Question

find the zeros for the given polynomial function and give the multiplicity for each zero. state whether the graph crosses the x - axis or touches the x - axis and turns around at each zero.
f(x)=x^3 - 4x^2 + 4x

determine the zero(s), if they exist.
the zero(s) is/are .
(type integers or decimals. use a comma to separate answers as needed.)

Explanation:

Step1: Factor the polynomial

$f(x)=x(x^{2}-4x + 4)=x(x - 2)^{2}$

Step2: Set the function equal to zero

$x(x - 2)^{2}=0$

Step3: Solve for x

$x=0$ or $(x - 2)^{2}=0$. When $(x - 2)^{2}=0$, we have $x = 2$.
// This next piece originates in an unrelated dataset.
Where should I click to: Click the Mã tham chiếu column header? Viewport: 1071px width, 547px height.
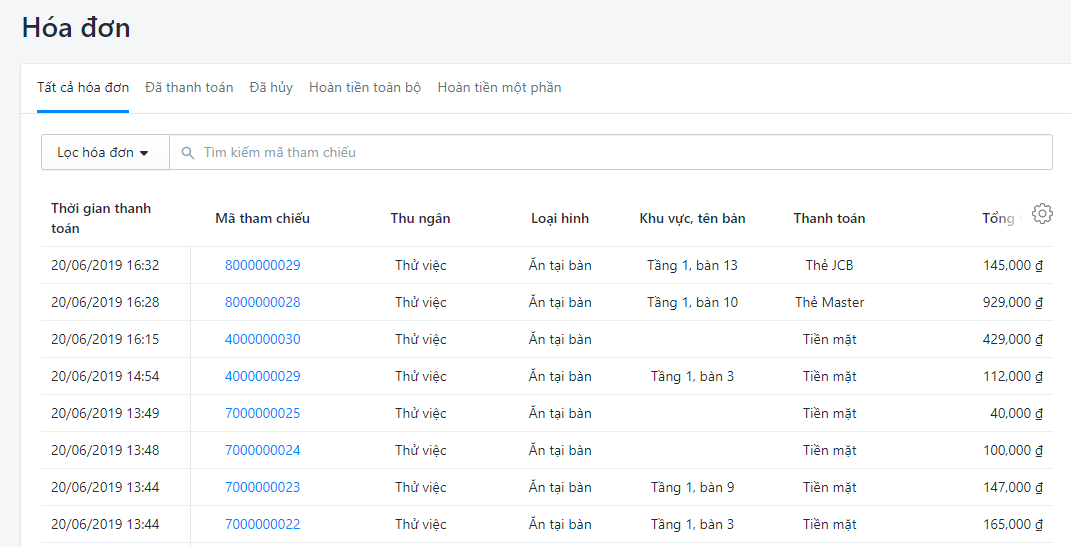click(x=262, y=219)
Step4: Determine multiplicity

For $x = 0$, the factor is $x^1$, so the multiplicity is 1. Since the multiplicity is odd, the graph crosses the x - axis at $x = 0$. For $x=2$, the factor is $(x - 2)^{2}$, so the multiplicity is 2. Since the multiplicity is even, the graph touches the x - axis and turns around at $x = 2$.

Answer:

The zeros are 0, 2. The multiplicity of 0 is 1 and the graph crosses the x - axis at 0. The multiplicity of 2 is 2 and the graph touches the x - axis and turns around at 2.